IgM-14 enriched in the nasal cavity and lung at various time points and was still evident in the nasal cavity at 168h. The blood and other organs had minimal antibody exposure. These results indicate that IN-dosed IgM-14 mainly targets the respiratory tract with long-term retention in the nasal cavity and lung. Nasal epithelium is the dominant initial site for SARS-CoV-2 respiratory tract infection, followed by aspiration of virus into the lung. Therefore, IN administration can efficiently load IgM-14 to the airway, which should confer protection against respiratory infection.
In vivo protection of VOCs by IgM-14
The protective efficacy of IgM-14 was evaluated using IN administration with a mouse-adapted virus that contains an N501Y mutation. Three isotypes of CoV2-06 and CoV2-14 at a prophylactic dose of 3.5 mg/kg were tested.
Peak lung viral loads on day 2 post-infection were reduced to undetectable levels in all four mice of the IgG-06 and IgM-06 groups and in three of the four mice of the IgA1-06, IgG-14, IgA1-14 and IgM-14 groups.
Then the focus was on IgM-14 and performed dose range evaluations. Five dose levels (3.5, 1.2, 0.4, 0.13, and 0.044 mg/kg) were tested for prophylactic treatment and three dose levels (3.5, 1.2, and 0.4 mg/kg) were tested for therapeutic treatment.
The data demonstrate that IgM-14 confers protection with an effective dose as low as 0.044mg/kg for prophylactic treatment and 0.4mg/kg for therapeutic treatment. IN administration of IgM-14 confers highly efficacious respiratory protection and that IgM-14 is superior to IgG-14 for protection against the VOCs.
Preclinical pharmacokinetics and safety
To further evaluate the translational potential of IgM-14, an IN pharmacokinetic study in mice was conducted.

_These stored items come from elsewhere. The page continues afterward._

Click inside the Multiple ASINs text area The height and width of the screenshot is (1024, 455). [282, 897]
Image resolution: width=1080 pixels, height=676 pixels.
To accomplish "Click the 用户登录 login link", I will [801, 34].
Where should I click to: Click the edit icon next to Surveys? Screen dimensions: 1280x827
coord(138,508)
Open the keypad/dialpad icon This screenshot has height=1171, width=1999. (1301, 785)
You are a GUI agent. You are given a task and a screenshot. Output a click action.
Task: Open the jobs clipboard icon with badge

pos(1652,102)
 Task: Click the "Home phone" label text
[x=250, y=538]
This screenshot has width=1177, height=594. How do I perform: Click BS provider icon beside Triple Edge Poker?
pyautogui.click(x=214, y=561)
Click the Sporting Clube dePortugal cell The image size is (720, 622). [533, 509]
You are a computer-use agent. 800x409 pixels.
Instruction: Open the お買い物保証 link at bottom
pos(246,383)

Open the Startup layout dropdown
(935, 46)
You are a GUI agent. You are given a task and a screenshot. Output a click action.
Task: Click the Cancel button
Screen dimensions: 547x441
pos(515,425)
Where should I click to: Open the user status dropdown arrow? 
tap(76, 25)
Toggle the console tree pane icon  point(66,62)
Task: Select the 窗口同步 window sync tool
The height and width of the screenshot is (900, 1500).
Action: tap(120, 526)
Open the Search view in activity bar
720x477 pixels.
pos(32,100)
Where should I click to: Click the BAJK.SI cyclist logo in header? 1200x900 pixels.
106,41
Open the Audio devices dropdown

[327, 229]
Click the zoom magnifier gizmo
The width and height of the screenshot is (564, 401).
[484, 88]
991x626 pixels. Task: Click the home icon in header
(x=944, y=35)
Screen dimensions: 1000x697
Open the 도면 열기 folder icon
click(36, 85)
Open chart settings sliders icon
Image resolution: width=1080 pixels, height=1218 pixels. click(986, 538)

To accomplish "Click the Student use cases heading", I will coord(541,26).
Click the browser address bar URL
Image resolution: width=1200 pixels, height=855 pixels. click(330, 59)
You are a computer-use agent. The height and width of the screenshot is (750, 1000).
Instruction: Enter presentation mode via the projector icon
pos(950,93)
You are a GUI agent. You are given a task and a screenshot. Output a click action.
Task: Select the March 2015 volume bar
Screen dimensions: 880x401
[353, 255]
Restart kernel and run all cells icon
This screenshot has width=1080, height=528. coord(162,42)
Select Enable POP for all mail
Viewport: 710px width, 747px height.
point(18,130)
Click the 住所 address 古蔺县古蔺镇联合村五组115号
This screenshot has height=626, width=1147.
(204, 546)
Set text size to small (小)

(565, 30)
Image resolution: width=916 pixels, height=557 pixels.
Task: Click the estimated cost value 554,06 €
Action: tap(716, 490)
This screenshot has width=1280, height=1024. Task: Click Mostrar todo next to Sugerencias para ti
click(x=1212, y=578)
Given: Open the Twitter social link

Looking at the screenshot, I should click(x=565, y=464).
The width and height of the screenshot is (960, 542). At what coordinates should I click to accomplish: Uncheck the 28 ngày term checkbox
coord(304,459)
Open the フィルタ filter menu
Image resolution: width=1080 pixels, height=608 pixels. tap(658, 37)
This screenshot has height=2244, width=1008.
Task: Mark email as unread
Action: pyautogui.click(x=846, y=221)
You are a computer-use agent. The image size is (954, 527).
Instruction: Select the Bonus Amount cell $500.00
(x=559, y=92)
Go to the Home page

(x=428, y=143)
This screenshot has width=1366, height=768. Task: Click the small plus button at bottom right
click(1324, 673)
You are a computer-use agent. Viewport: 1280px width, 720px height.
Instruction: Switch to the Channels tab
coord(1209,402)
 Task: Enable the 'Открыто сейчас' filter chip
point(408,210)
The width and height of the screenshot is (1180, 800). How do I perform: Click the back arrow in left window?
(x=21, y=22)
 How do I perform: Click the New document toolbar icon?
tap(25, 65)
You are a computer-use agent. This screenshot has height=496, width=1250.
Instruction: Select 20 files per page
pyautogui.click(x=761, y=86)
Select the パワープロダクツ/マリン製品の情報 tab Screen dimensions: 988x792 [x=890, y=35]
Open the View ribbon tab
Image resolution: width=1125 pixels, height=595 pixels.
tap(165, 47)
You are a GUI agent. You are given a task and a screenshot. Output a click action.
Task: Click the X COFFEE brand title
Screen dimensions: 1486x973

A single IN administration of 5mg/kg of IgM-14 resulted in low levels of antibody in the blood (~100ng/ml) that persisted for several hours. In COVID-19 patients, the positive rate of viral RNA is high (93%) in bronchoalveolar lavage samples but very low (<1%) in blood samples. Therefore, IN-administered IgM-14 is more focused on targeting the site of virus replication in the respiratory tract compared to IV-infused IgG1. To further assess the tolerability of IgM-14, a pilot safety study was conducted in rats. Groups of rats were IN-dosed with IgM-14 twice daily for five consecutive days. All animals survived to study termination with no change in body weight.
In summary, they demonstrate engineered IgM as a promising drug modality with potent neutralization, broad coverage of variants, desirable pharmacokinetics and safety profiles, and effective respiratory protection. They envision that engineered, IN-administered IgM can serve as a new therapeutic platform for COVID-19 as well as for other respiratory viral diseases.